Assistant Attorney General Thorin Geist, part of a three-person prosecutorial team, asked jurors Thursday, “When does coincidence stop being a coincidence?” And after reviewing the circumstantial evidence connecting McCrea to the four fires he urged jurors to add up “all of the coincidences,” and reminded them that circumstantial evidence – contrary to what McCrea told his son – was as valid as direct or eye-witness evidence.

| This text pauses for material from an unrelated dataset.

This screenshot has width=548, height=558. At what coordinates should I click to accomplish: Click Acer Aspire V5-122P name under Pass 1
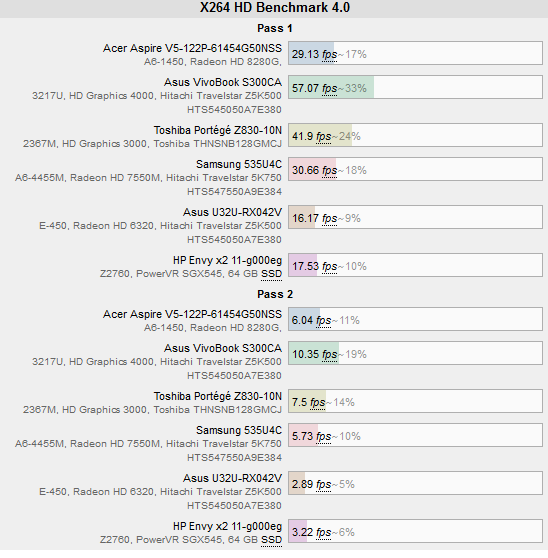[x=192, y=48]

McCrea’s attorney, Shandor Badarudden, urged jurors to find the defendant non-guilty. He suggested that Kline and another key witness, Ashley Mitchell, had each agreed to testify in exchange for an unspoken agreement with law enforcement to lighten their charges for drug possession, and that because the pings at three locations were connected to Kline’s cellphone instead of McCrea’s, she was likely to have started those fires.

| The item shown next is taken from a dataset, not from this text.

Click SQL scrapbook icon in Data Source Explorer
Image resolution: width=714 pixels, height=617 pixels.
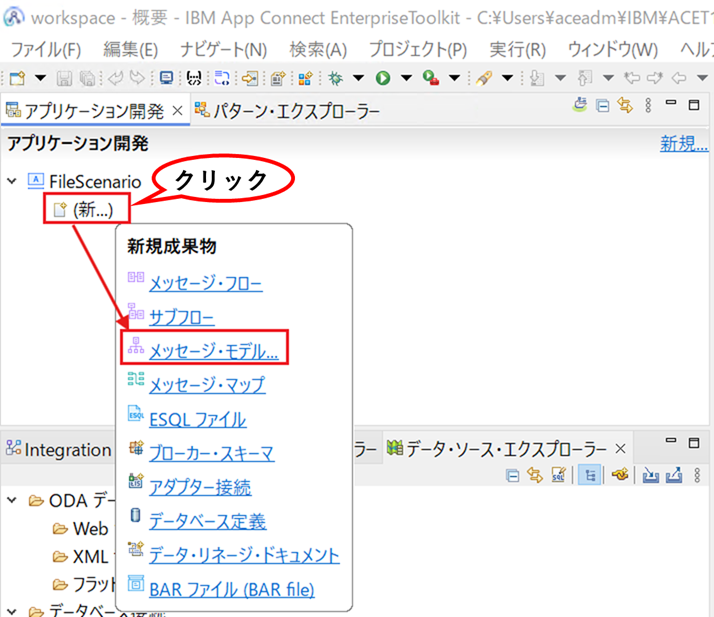pyautogui.click(x=558, y=475)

McCrea has been incarcerated at the Lake County Jail on a $1 million bond since May 2022 in connection with the four fires. On Oct. 31, he pled guilty to a felony charge of possession of dangerous drugs.

Judge Deschamps tentatively set sentencing for May, and told attorneys that victims of the Boulder 2700 fire could be allowed to testify.

McCrea could face a prison term of up to 20 years and a fine of up to $50,000 for each count of arson.

    Former Lake County Deputy Dan Yonkin looks on as Bob McCrea testifies during last week's jury trial of his son, Craig McCrea, on four counts of arson. Yonkin's investigation was key to McCrea's conviction on two of the four charges. (Kristi Niemeyer/Leader)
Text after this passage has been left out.